Con quattro colleghi, ha esaminato anche i dettagli delle legislazioni europee ma c’è un primo dato – politico – che vuole sottolineare: “Stiamo studiando la situazione dei 27 membri dell’Ue più Islanda, Croazia, Serbia, Ucraina, Norvegia, Svizzera. Solo in Italia, però, la discussione è dominata da toni di così forte delegittimazione. Nel resto d’Europa si parla, magari, di riduzione di fondi. Di controlli più stringenti. Ma tendenzialmente il finanziamento pubblico non viene messo in discussione. E anche in Paesi come Gran Bretagna e Malta — in cui i partiti vivono di donazioni private – è in corso un ripensamento”.
Molte delle attuali proposte di legge puntano proprio a valorizzare le donazioni private. E’ la Gran Bretagna il punto di riferimento per questo modello?”
Sì. Ma ma anche lì i partiti non vivono solo di finanziamenti dei cittadini. Ci sono agevolazioni statali per lo svolgimento dell’attività politica e poi un dotazione riservata all’opposizione”.
Come viene garantita, generalmente in Europa, la trasparenza dei finanziamenti privati?

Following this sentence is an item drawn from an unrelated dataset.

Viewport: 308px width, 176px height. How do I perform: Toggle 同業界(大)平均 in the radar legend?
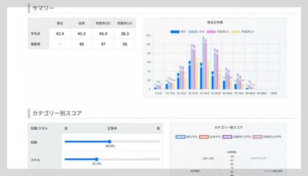pyautogui.click(x=235, y=137)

“Quindici Paesi dell’Unione europea hanno un tetto massimo per i contributi privati. E poi, ovunque, esistono soglie oltre le quali la fonte della donazione deve essere resa pubblica. La media europea è di 3.500 euro. In Belgio c’è il tetto più basso, l’anonimato vale fino ai 125 euro. In Italia invece è molto alto: solo oltre i 50 mila euro scatta l’obbligo di una dichiarazione congiunta di donatore ed ente ricevente presso la tesoreria della Camera dei deputati. Anche la Germania, comunque, ha una soglia piuttosto alta, con i suoi 10 mila euro”.
In Italia molti, in questo momento, invocano il modello tedesco anche per il finanziamento pubblico. Come funziona?
“In effetti è un sistema interessante: il finanziamento pubblico in parte è collegato ai voti validi ottenuti, in parte dipende dalla capacità di autofinanziamento perchè è proporzionale alle donazioni raccolte. Questo aiuta i partiti a rimanere ancorati alla società civile: li spinge a cercare non solo il voto ma anche la motivazione più profonda dei simpatizzanti, fino al versamento di un contributo privato. Per accedere ai soldi pubblici basta aver ottenuto lo 0,5 dei consensi – in Italia la soglia è dell’un per cento – ma attenzione: la legge tedesca disciplina rigorosamente la democrazia interna, quindi i soldi pubblici vanno solo a quelle forze politiche che accettano regole precise per esempio sulla selezione della leadership, degli organi interni, perfino sulla tutela del dissenso sulla minoranza. Tutti aspetti che nel sistema italiano sono assenti, visto che non è mai stato attuato l’articolo 49 della Costituzione proprio sulla democrazia dei partiti. E questa è sicuramente un’anomalia”.
Quali sono le altre anomalie del sistema di finanziamento italiano?
“Nella maggior parte degli altri Paesi i controlli sono affidati a commissioni indipendenti speciali, con una continuità nel tempo. Da noi invece le verifiche – come ha dimostrato la cronaca – sono solo formali, procedurali, non entrano mai nel merito, le voci di spesa non sono separate. E poi la regolamentazione del finanziamento pubblico in Italia viene affrontata in almeno 8 leggi diverse, una frammentazione francamente eccezionale. Mentre il Greco 2 (nrd, l’organo contro la corruzione del Consiglilo d’Europa) incoraggia l’attuazione di una singola legge che racchiuda tutte le informazioni, in modo chiaro e accessibile”.
A giudicare dal proliferare di proposte di legge 3 in materia è una raccomandazione – quella del Greco – destinata a restare inascoltata.